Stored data

------------------------------

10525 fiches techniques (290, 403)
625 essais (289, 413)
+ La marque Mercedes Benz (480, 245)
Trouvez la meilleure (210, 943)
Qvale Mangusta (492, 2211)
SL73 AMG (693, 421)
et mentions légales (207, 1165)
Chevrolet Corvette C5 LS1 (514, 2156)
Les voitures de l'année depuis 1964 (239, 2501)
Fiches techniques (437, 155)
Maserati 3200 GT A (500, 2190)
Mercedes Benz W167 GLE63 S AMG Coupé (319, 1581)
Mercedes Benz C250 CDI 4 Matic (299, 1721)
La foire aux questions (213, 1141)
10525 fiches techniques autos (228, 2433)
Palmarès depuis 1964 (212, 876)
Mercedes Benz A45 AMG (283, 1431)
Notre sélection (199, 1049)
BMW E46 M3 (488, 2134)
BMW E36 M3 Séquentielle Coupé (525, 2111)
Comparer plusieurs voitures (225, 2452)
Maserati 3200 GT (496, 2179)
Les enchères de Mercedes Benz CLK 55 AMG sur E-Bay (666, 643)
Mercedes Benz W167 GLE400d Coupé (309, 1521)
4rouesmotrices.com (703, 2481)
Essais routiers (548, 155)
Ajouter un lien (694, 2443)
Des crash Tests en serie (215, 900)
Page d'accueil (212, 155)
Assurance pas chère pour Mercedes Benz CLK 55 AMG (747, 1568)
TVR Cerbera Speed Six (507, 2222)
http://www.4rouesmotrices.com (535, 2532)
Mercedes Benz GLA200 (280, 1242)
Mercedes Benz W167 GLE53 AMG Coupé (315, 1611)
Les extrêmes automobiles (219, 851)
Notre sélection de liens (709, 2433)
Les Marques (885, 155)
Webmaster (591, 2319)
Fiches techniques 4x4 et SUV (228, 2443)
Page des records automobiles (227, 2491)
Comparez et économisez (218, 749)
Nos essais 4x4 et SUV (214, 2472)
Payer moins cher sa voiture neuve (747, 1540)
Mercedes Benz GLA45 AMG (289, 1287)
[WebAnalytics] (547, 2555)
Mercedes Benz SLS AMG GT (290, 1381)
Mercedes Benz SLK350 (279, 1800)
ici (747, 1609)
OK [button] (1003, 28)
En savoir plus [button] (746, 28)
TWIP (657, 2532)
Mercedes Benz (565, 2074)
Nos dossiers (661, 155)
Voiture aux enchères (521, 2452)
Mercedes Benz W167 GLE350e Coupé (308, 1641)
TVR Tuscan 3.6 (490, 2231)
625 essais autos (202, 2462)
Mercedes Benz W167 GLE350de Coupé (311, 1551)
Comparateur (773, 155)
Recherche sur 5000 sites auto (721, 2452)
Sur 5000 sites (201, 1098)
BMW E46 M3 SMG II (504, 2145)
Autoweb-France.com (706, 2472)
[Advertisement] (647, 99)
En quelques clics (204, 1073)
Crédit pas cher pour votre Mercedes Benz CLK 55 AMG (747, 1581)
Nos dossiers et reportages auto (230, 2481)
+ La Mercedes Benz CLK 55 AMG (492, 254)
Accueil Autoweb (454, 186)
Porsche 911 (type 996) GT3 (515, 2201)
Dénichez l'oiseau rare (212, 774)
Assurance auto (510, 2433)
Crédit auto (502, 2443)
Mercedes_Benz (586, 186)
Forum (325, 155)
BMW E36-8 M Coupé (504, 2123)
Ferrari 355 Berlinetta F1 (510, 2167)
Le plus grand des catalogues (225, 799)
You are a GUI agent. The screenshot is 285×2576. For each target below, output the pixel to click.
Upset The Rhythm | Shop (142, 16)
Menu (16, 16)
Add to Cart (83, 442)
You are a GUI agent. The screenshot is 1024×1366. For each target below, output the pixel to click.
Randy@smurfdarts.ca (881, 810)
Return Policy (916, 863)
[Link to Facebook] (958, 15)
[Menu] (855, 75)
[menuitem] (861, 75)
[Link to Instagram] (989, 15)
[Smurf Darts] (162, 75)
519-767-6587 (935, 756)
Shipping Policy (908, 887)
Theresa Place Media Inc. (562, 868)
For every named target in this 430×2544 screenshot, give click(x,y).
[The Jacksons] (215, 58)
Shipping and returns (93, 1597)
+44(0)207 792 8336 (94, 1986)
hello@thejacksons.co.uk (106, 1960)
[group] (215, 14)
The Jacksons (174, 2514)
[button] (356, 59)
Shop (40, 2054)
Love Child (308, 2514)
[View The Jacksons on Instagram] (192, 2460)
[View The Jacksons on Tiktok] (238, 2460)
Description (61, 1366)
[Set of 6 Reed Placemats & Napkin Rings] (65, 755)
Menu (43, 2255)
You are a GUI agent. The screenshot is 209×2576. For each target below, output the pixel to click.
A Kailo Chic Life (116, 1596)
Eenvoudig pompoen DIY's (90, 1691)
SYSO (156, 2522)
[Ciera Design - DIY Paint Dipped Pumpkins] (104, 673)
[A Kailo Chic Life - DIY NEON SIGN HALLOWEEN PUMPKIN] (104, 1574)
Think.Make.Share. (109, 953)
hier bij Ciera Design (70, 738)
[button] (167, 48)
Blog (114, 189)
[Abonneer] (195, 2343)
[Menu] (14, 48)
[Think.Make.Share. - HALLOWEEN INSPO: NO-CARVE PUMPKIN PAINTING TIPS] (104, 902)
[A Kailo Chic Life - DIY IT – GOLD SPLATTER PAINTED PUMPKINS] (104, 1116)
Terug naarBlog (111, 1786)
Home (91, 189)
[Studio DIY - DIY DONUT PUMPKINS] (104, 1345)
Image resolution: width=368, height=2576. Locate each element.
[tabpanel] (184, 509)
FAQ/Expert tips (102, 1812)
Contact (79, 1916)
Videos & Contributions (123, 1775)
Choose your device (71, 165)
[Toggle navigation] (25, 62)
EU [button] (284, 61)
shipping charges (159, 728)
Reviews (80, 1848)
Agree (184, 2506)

------------------------------

> **What the task asks**:
Write out, from the lines above, only those from the line with "ici (747, 1609)" to the line with "Le plus grand des catalogues (225, 799)", exactly as given, including the first and the last.

> **Completed task**:
ici (747, 1609)
OK [button] (1003, 28)
En savoir plus [button] (746, 28)
TWIP (657, 2532)
Mercedes Benz (565, 2074)
Nos dossiers (661, 155)
Voiture aux enchères (521, 2452)
Mercedes Benz W167 GLE350e Coupé (308, 1641)
TVR Tuscan 3.6 (490, 2231)
625 essais autos (202, 2462)
Mercedes Benz W167 GLE350de Coupé (311, 1551)
Comparateur (773, 155)
Recherche sur 5000 sites auto (721, 2452)
Sur 5000 sites (201, 1098)
BMW E46 M3 SMG II (504, 2145)
Autoweb-France.com (706, 2472)
[Advertisement] (647, 99)
En quelques clics (204, 1073)
Crédit pas cher pour votre Mercedes Benz CLK 55 AMG (747, 1581)
Nos dossiers et reportages auto (230, 2481)
+ La Mercedes Benz CLK 55 AMG (492, 254)
Accueil Autoweb (454, 186)
Porsche 911 (type 996) GT3 (515, 2201)
Dénichez l'oiseau rare (212, 774)
Assurance auto (510, 2433)
Crédit auto (502, 2443)
Mercedes_Benz (586, 186)
Forum (325, 155)
BMW E36-8 M Coupé (504, 2123)
Ferrari 355 Berlinetta F1 (510, 2167)
Le plus grand des catalogues (225, 799)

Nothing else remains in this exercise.